Ces 4000 arrestations ce sont accompagnées d’importantes saisies d’armes à feux, de composants, de munitions et d’explosifs. Les individus arrêtés ne sont pour l’instant que des suspects dans cette large opération. Cette Opération Trigger VI a eu lieu presque simultanément dans 13 pays d’Amérique du Sud grâce à la coordination d’Interpol. Au total les agents ont saisi 200 000 armes, explosifs ou composants au cours des différents raids.

L’Opération Trigger VI à travers le continent

Certaines de ces arrestations ont notamment frappé un important gang uruguayen. Ces derniers postaient régulièrement leur activité sur les réseaux sociaux. Ils exhibaient aussi un certain nombre d’armes à feux illégales. Au Pérou d’importantes quantités de munitions passent par la zone de la triple frontière entre le Paraguay, l’Argentine et le Brésil. En plus des munitions provenant de cette région les autorités péruviennes ont arrêté deux fugitifs recherchés au États-Unis.

Cette opération à l’échelle d’un continent a aussi permis la saisie de nombreuses armes de contrefaçon, tout particulièrement au Brésil. En Bolivie les autorités en ont profité pour détruire 27 laboratoire de cocaïne. Toujours dans le même pays les policiers ont pu secourir 33 victimes de trafic d’êtres humains, selon Interpol. Les arrestations et les saisies ne sont pourtant pas les seules victoires pour l’agence internationale. Les découvertes effectuées sur le fonctionnement des réseaux criminels et leurs routes de contrebandes n’ont pas de prix.

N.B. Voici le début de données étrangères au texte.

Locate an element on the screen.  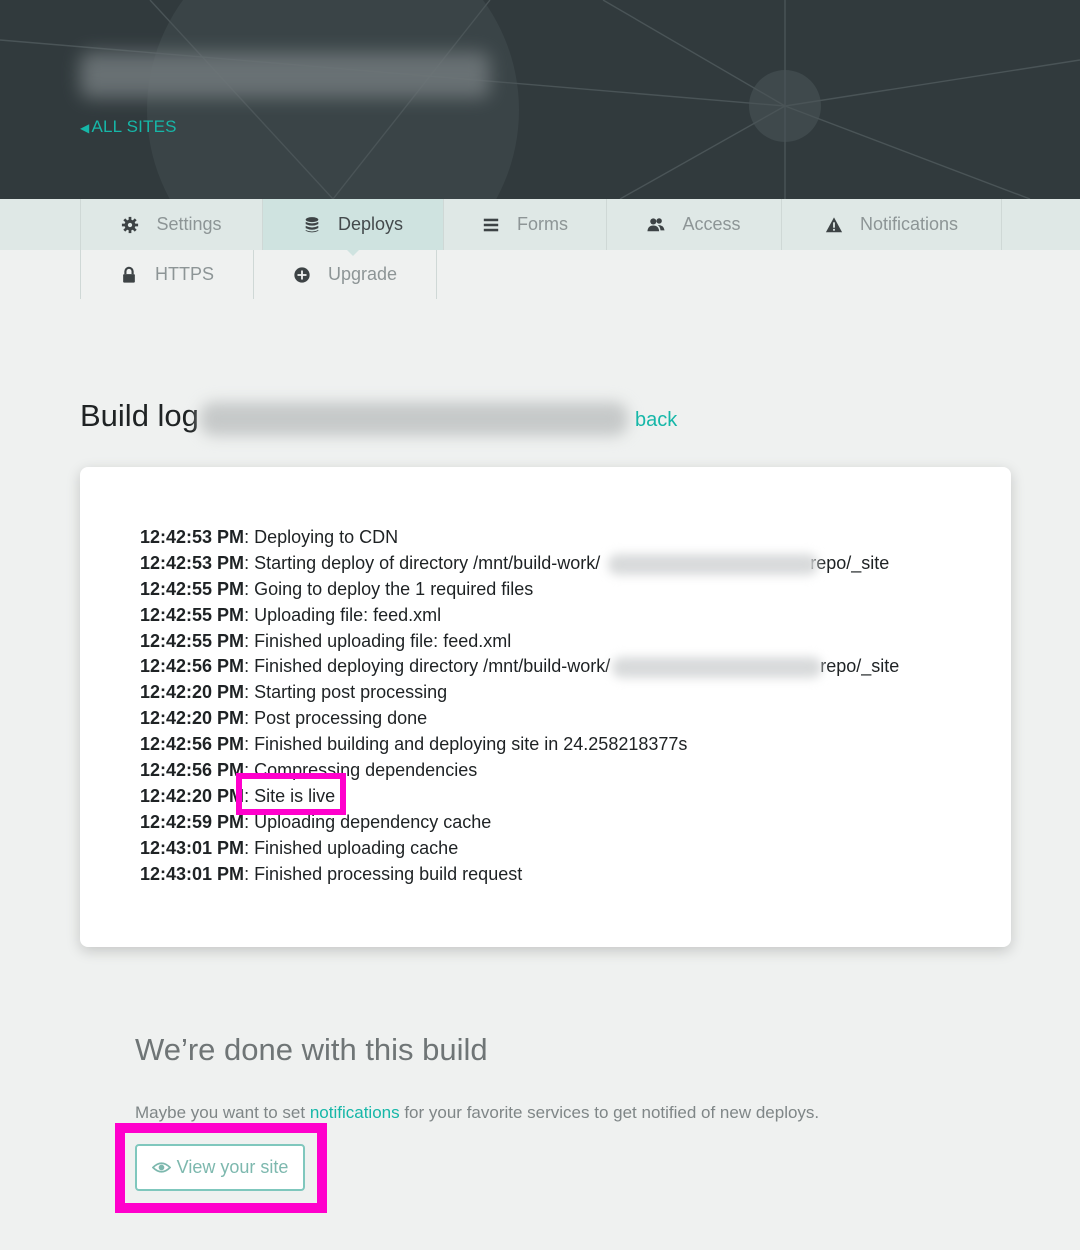
log-message: : Deploying to CDN is located at coordinates (322, 537).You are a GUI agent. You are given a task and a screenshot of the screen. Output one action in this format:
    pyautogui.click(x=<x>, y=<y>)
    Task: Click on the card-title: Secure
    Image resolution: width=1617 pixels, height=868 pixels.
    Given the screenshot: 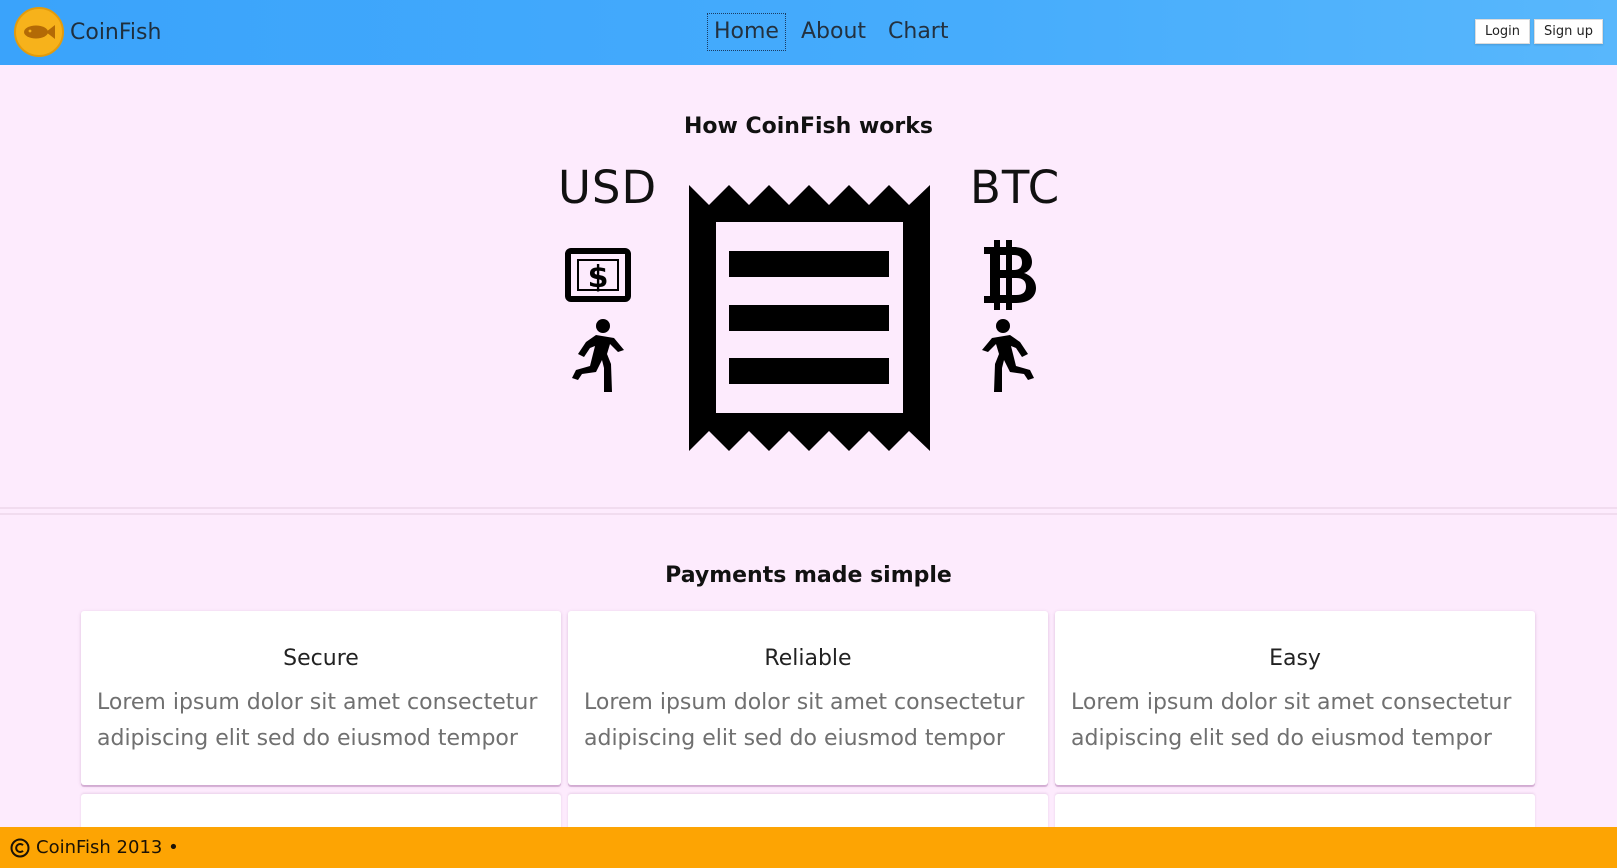 What is the action you would take?
    pyautogui.click(x=321, y=658)
    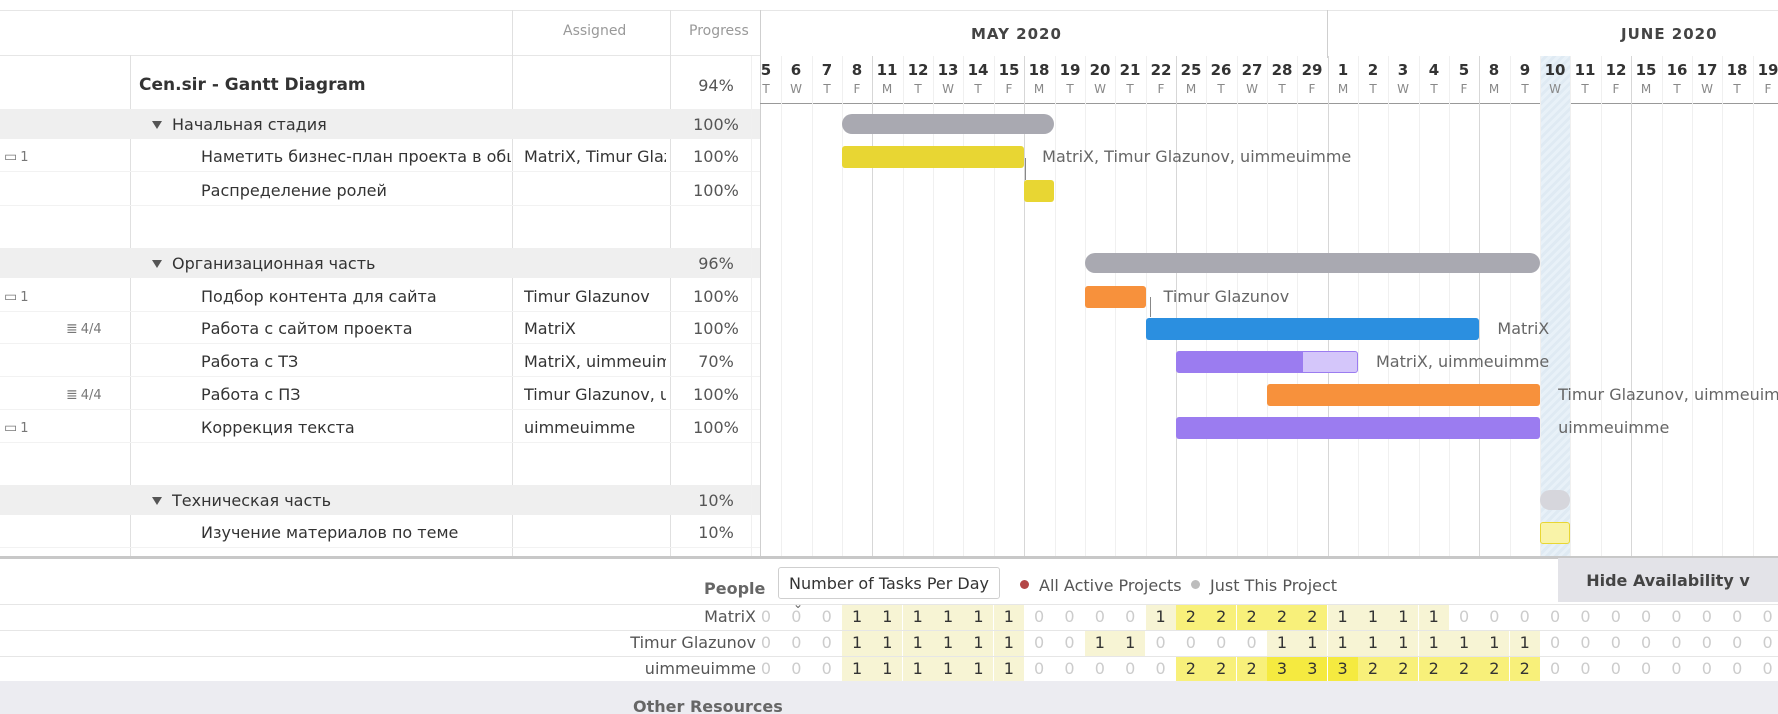 The image size is (1778, 714). Describe the element at coordinates (716, 532) in the screenshot. I see `task-progress: 10%` at that location.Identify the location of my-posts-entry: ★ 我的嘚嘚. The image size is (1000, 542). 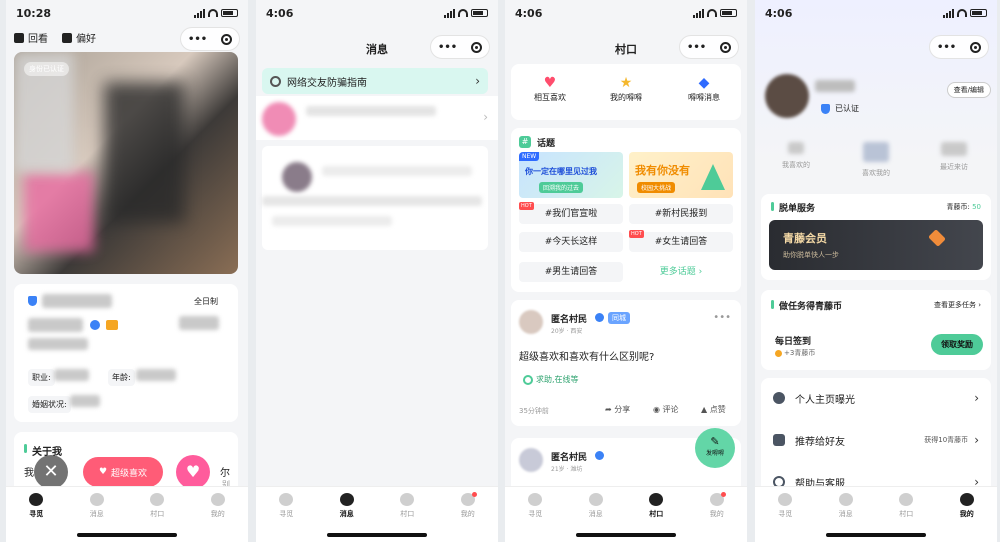
(626, 88).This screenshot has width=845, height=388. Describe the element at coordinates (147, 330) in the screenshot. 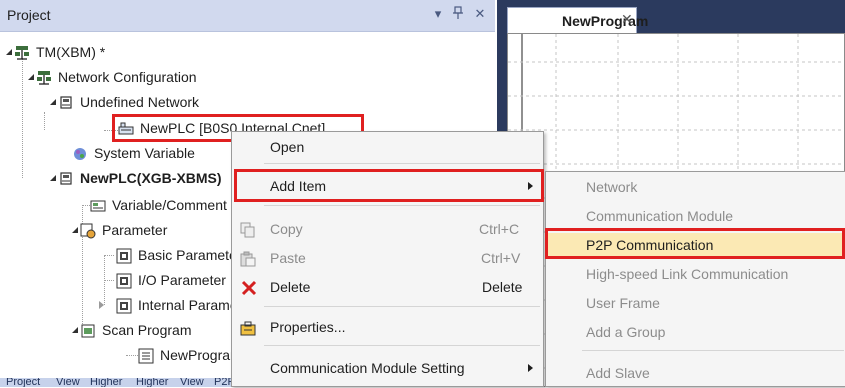

I see `tree-label: Scan Program` at that location. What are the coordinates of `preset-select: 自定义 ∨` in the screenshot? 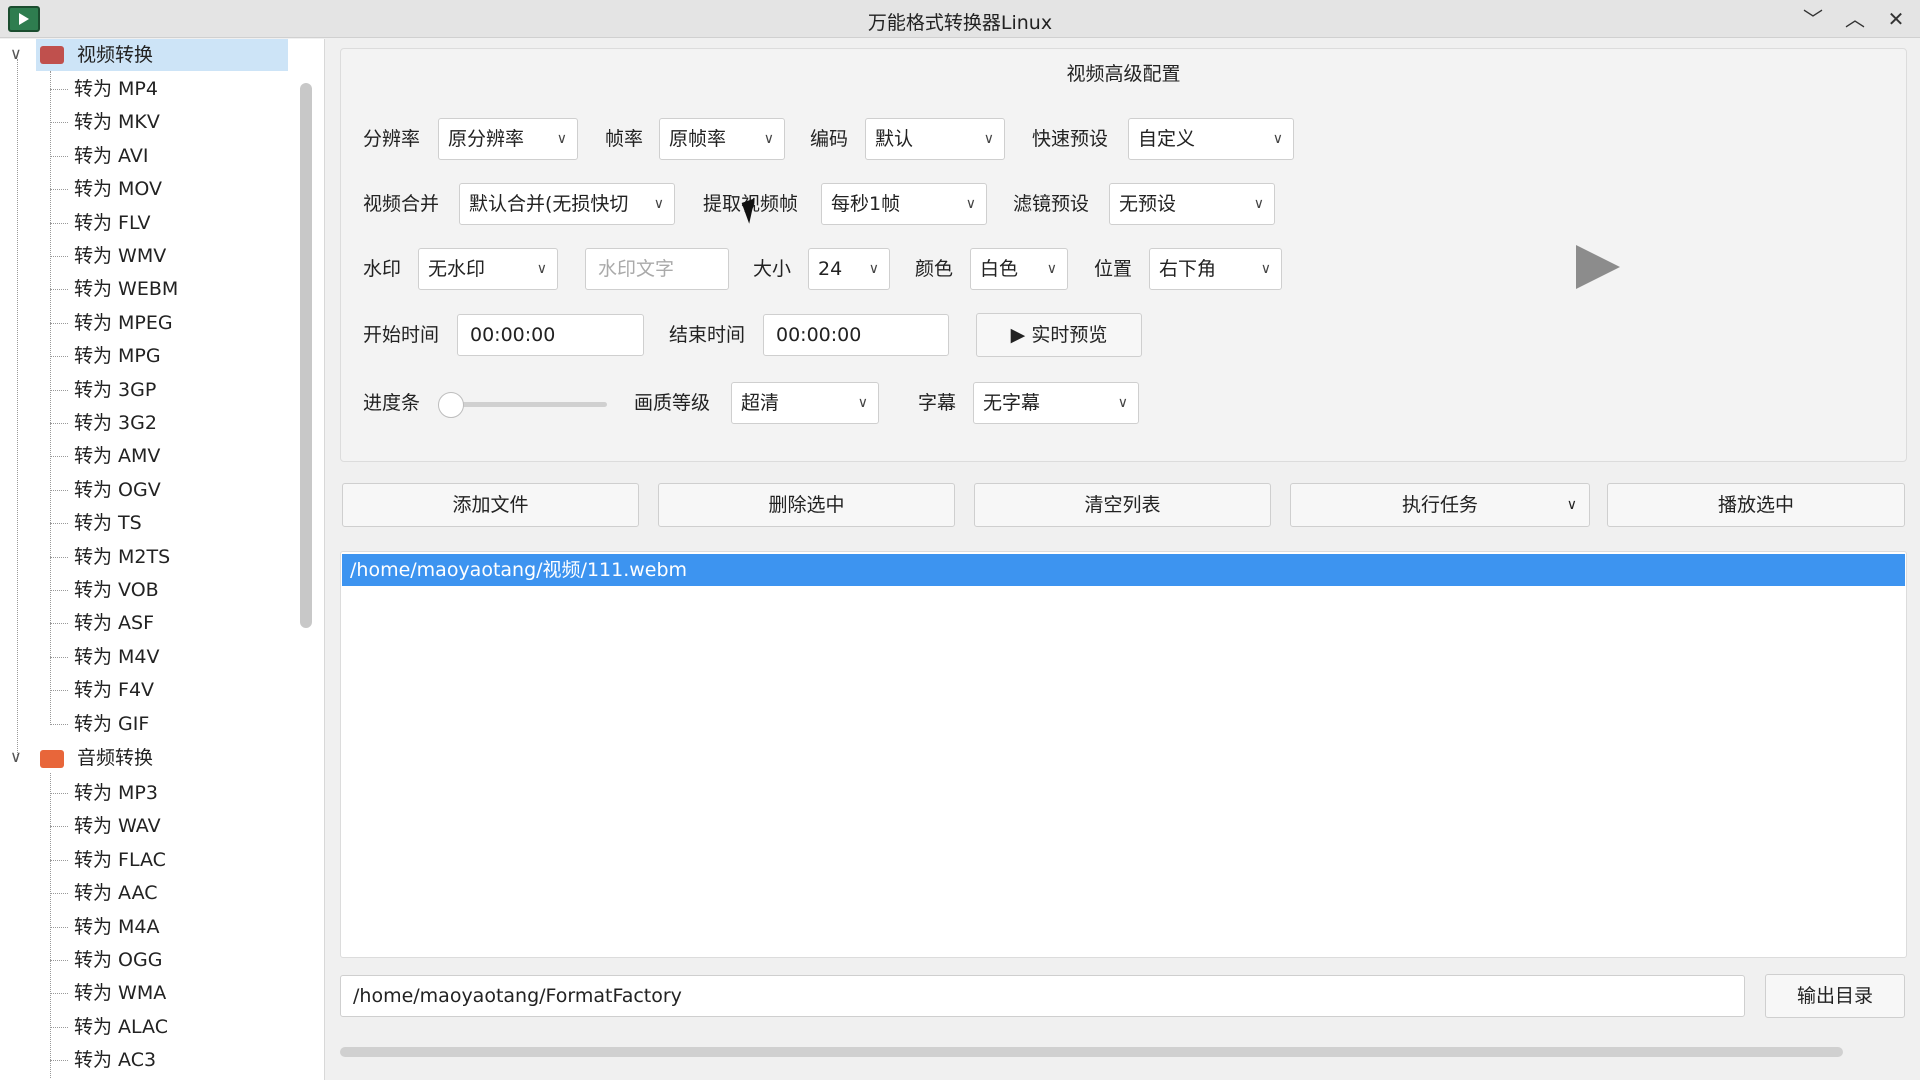 It's located at (1211, 139).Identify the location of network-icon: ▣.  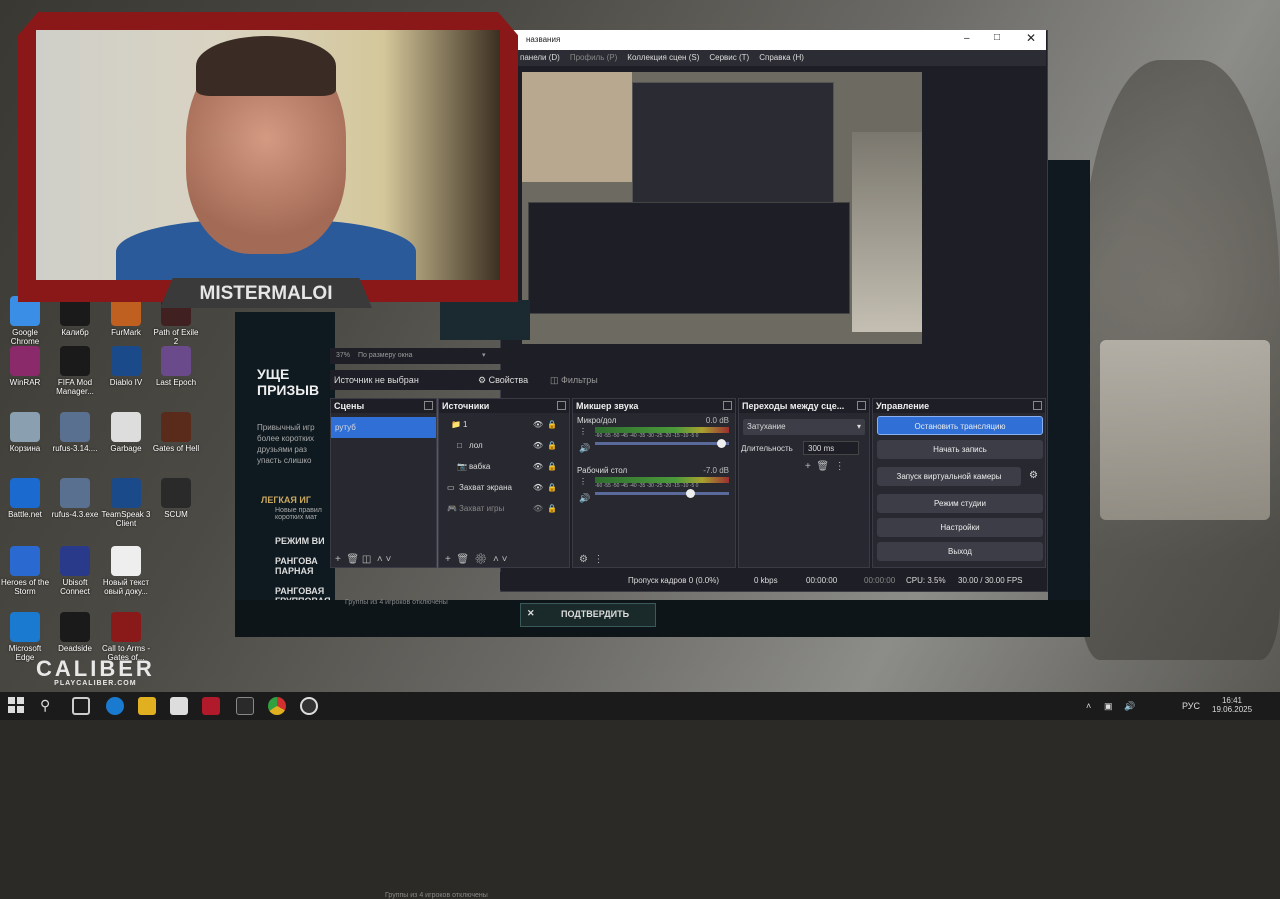
(1108, 706).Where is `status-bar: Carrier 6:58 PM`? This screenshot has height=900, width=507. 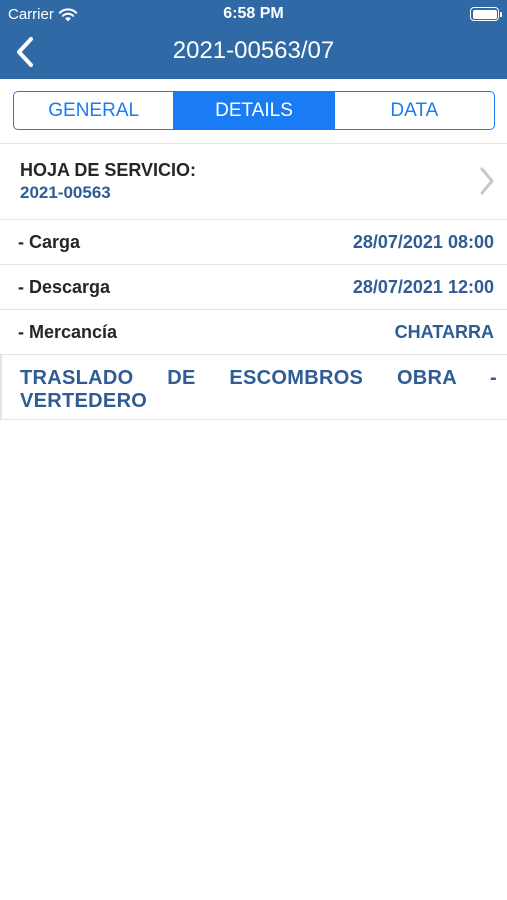
status-bar: Carrier 6:58 PM is located at coordinates (254, 14).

Une action majeure en pleine pandémie

Cette Opération Trigger VI a eu lieu entre le 8 et le 23 mars et a été coordonnée par Interpol et l’Office des Nations Unies contre la drogue et le crime (ONUDC). Cette collaboration a permis d’étendre l’ampleur des recherches. Ces dernières se sont concentrées dans les points de passages frontaliers aériens, terrestres et maritimes à travers le continent. La police, la douane, la police au frontière et les services judiciaires ont effectué près de 10 000 vérifications dans la base de données d’Interpol. Ceci a permis de retracer le parcours des armes à feux et d’identifier les liens entre les réseaux criminels.

Selon le secrétaire général d’Interpol Jürgen Stock ; « Les armes à feux présentent un danger majeur pour la stabilité et la sécurité de l’Amérique du Sud. C’est pourquoi une coopération internationale multi-agence est essentielle pour identifier et démanteler le crime organisé et les groupes terroristes impliqués ». Le secrétaire général s’est également félicité que l’Opération Trigger VI ait pu enlever un tel nombre d’armes des mains de ces groupes criminels, alors même que la pandémie complique le travail de tous.